Imputing Out-of-Vocabulary Embeddings with LOVE Makes Language Models Robust with Little Cost

This is a Pytorch implementation of our paper.

What is LOVE?

LOVE, Learning Out-of-Vocabulary Embeddings, can produce word embeddings for arbitrary words, including out-of-vocabulary words like misspelled words, rare words, domain-specific words..... Meanwhile, LOVE can make language models (BERT, fasttext, etc) robust with very little cost, e.g., 6m additional parameters.

Specifically, LOVE follows the principle of mimick-like models [2] to generate vectors for unseen words, by learning the behavior of pre-trained embeddings using only the surface form of words, as shown in the below figure.

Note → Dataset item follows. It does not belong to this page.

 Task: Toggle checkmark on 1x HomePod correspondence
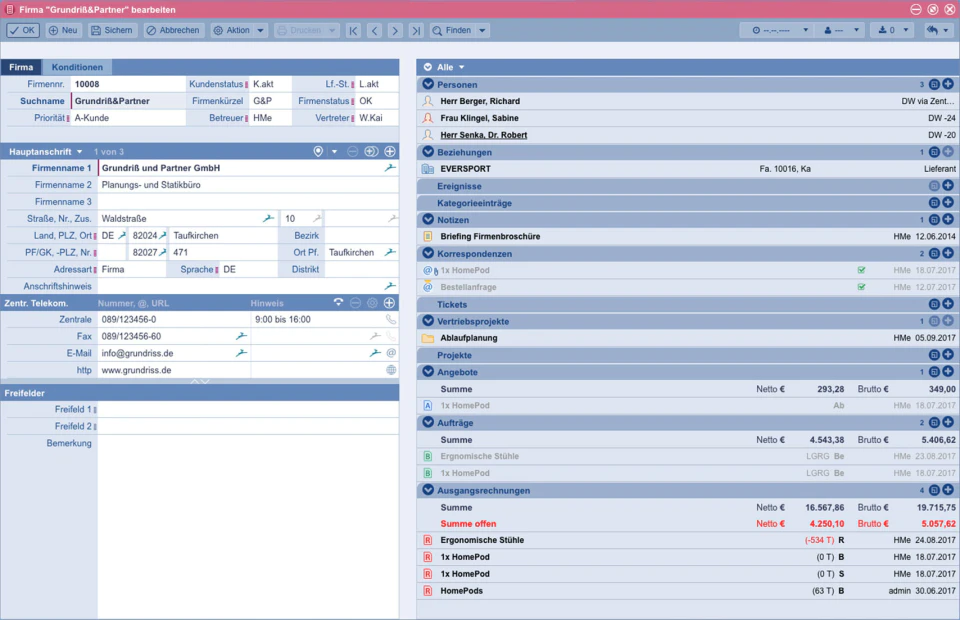pyautogui.click(x=861, y=270)
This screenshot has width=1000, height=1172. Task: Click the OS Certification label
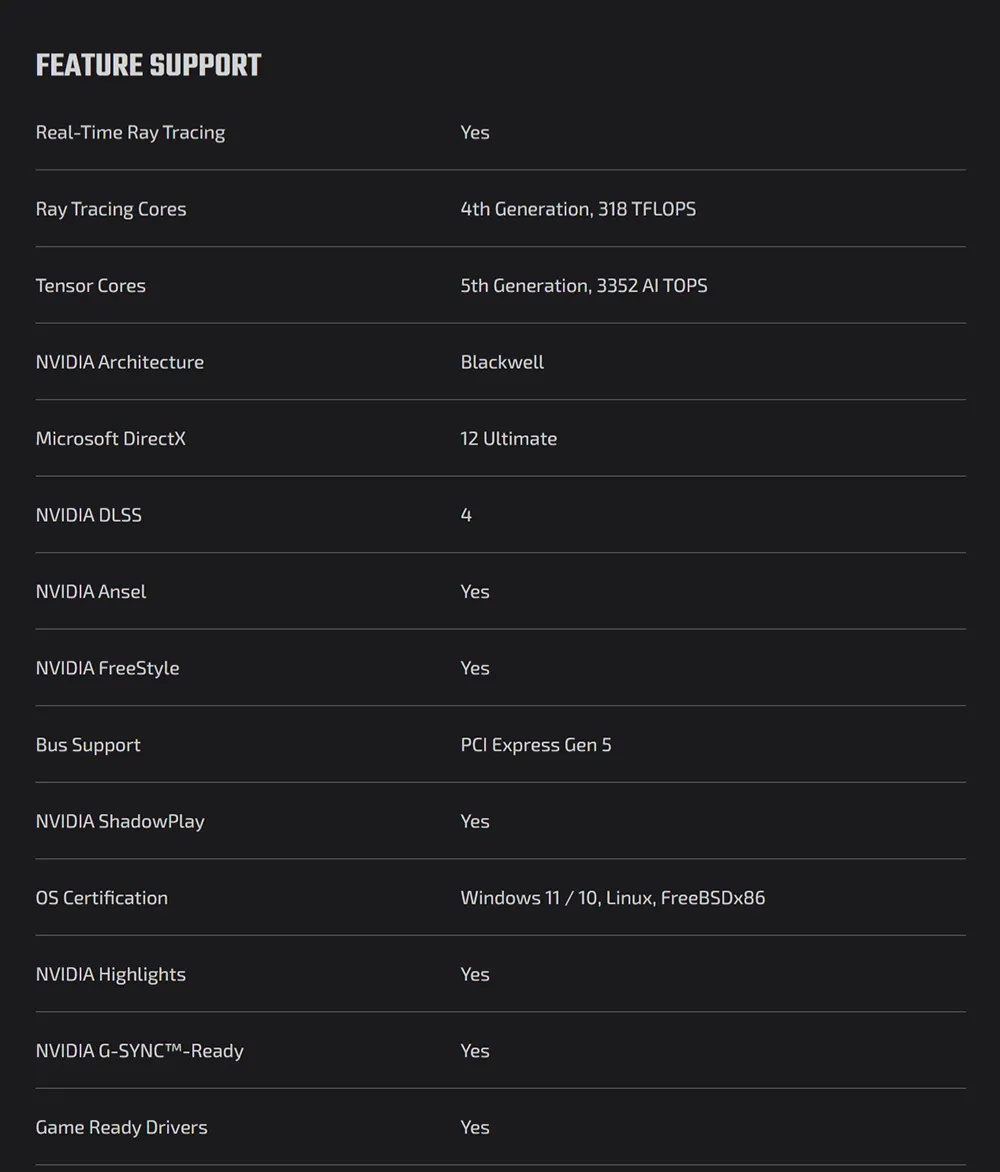click(102, 898)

To our best knowledge, LOVE is the first one to use contrastive learning for word-level representations. The framework is shown in the below figure, and it uses various data augmentations to generate positive samples. Another distinction is that LOVE adopts a novel fully attention-based encoder named PAM to mimic the vectors from pre-trained embeddings. You can find all details in our paper.

The benefits of LOVE?

1. Impute vectors for unseen words

As we know, pre-trained embeddings like FastText use a fixed-size vocabulary, which means the performance decreases a lot when dealing with OOV words.

LOVE can mimic the behavior of pre-trained language models (including BERT) and impute vectors for any words.

For example, mispleling is a typo word, and LOVE can impute a reasonable vector for it:

from produce_emb import produce

oov_word = 'mispleling'
emb = produce(oov_word)
print(emb[oov_word][:10])

## output [-0.0582502  -0.11268596 -0.12599416  0.09926333  0.02513208  0.01140639
 -0.02326127 -0.007608    0.01973115  0.12448607]

2. Make LMs robust with little cost

LOVE can be used in a plug-and-play fashion with FastText and BERT, where it significantly improves their robustness. For example, LOVE with 6.5M can work with FastText (900+M) together and improve its robustness, as shown in the figure:

The usage of LOVE

Clone the repository and set up the environment via "requirements.txt". Here we use python3.6.

pip install -r requirements.txt

Data preparation

In our experiments, we use the FastText as target vectors [1]. Download. After downloading, put the embedding file in the path data/.

Training

First you can use -help to show the arguments

python train.py -help

Once completing the data preparation and environment setup, we can train the model via train.py. We have also provided sample datasets, you can just run the mode without downloading.

python train.py -dataset data/wiki_100.vec

Evaluation

Currently, we provided two versions of LOVE. After downloading the model file, move it to this pathoutput/ and modify the corresponding path for loading pre-trained parameters.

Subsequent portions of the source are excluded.